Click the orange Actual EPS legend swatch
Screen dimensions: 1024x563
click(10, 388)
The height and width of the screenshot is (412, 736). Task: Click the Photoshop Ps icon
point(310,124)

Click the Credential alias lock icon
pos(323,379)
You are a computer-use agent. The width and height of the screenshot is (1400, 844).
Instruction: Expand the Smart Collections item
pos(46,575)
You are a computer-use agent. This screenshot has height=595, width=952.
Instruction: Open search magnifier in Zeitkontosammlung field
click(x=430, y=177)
———
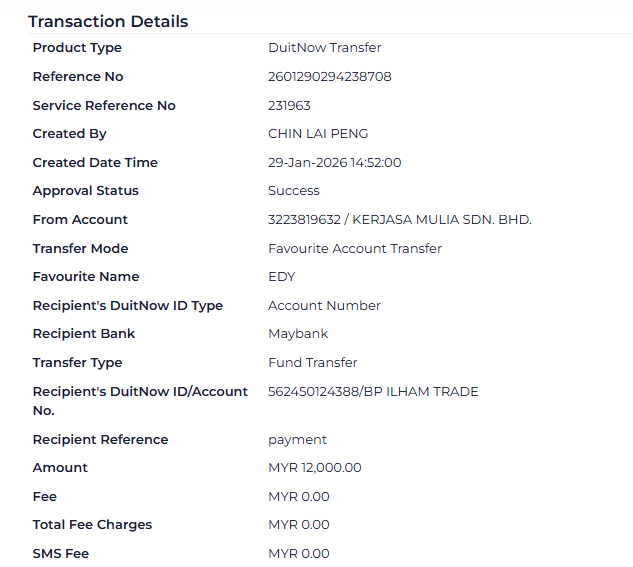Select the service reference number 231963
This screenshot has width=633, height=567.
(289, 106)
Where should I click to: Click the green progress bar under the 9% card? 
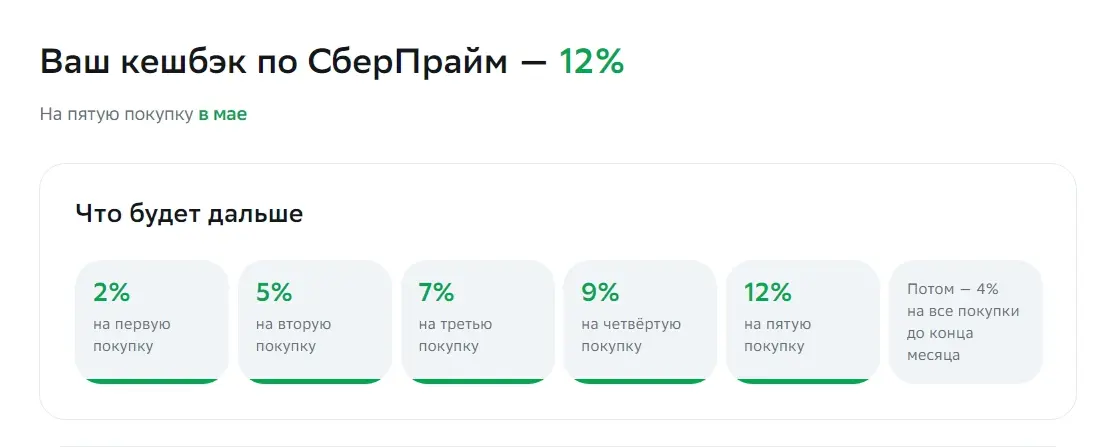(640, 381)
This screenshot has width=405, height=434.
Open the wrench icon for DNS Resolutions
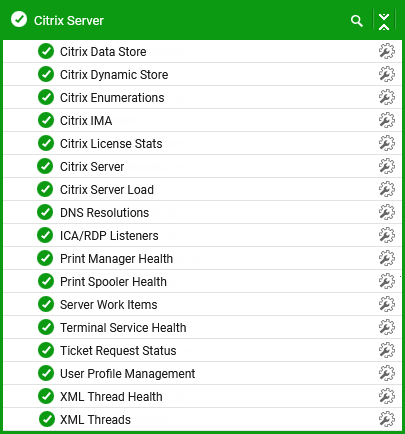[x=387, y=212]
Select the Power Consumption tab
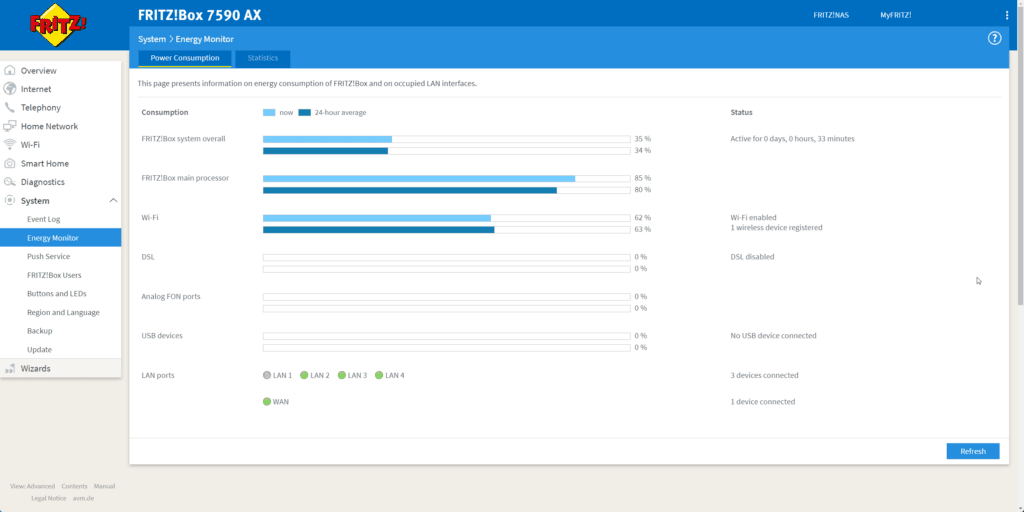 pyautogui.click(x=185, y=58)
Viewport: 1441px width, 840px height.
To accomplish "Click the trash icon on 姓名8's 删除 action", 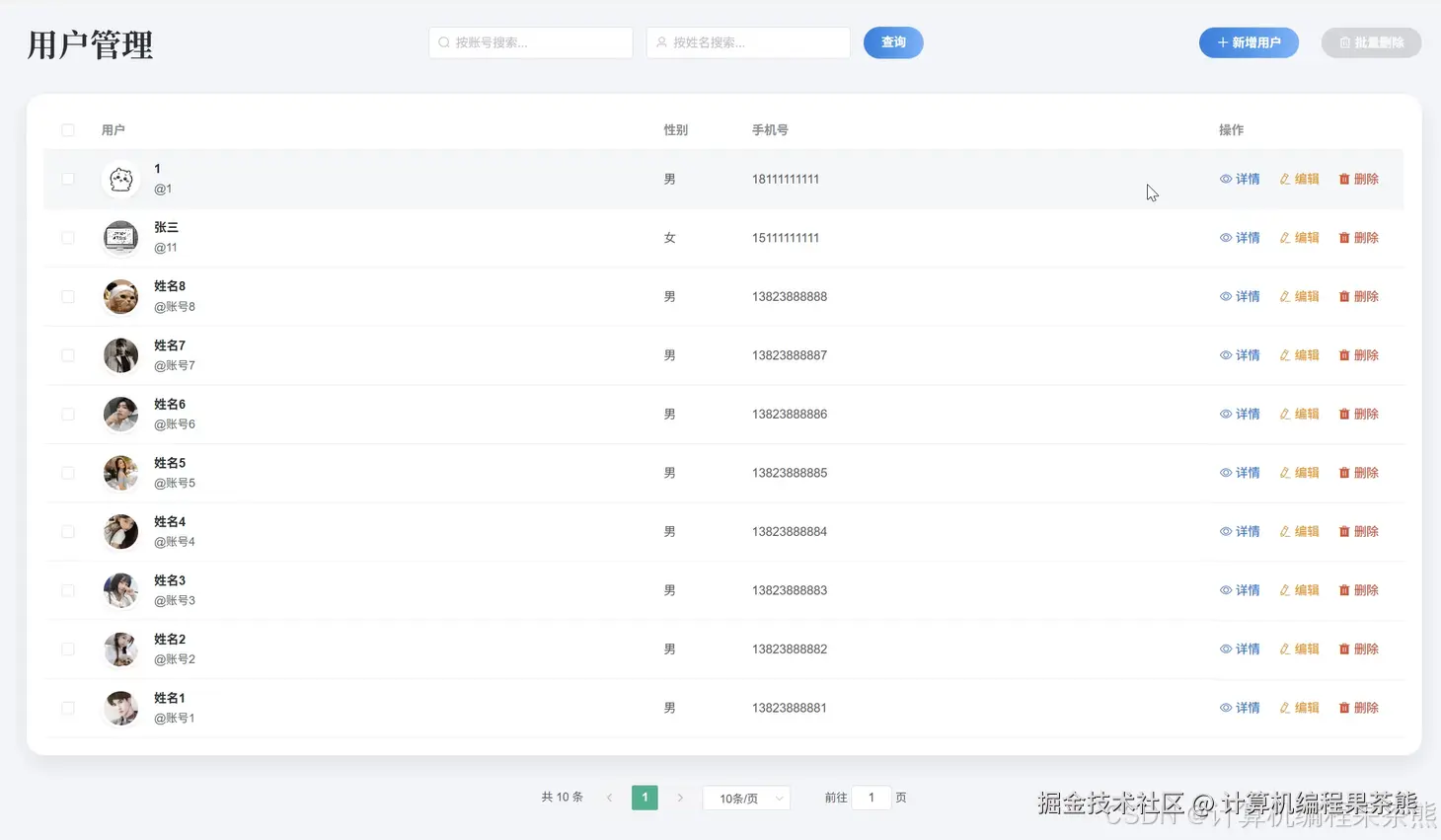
———
*Short problem:*
Locate every line in the records above that contains the string "height", and copy each of those lines in full.

*Answer to the problem:*
The height and width of the screenshot is (412, 736). Task: Click the Photoshop Ps icon
You are a computer-use agent. The width and height of the screenshot is (1400, 844).
You are a computer-use agent. This screenshot has height=595, width=952.
This screenshot has width=633, height=567.
This screenshot has width=405, height=434.
Viewport: 1441px width, 840px height.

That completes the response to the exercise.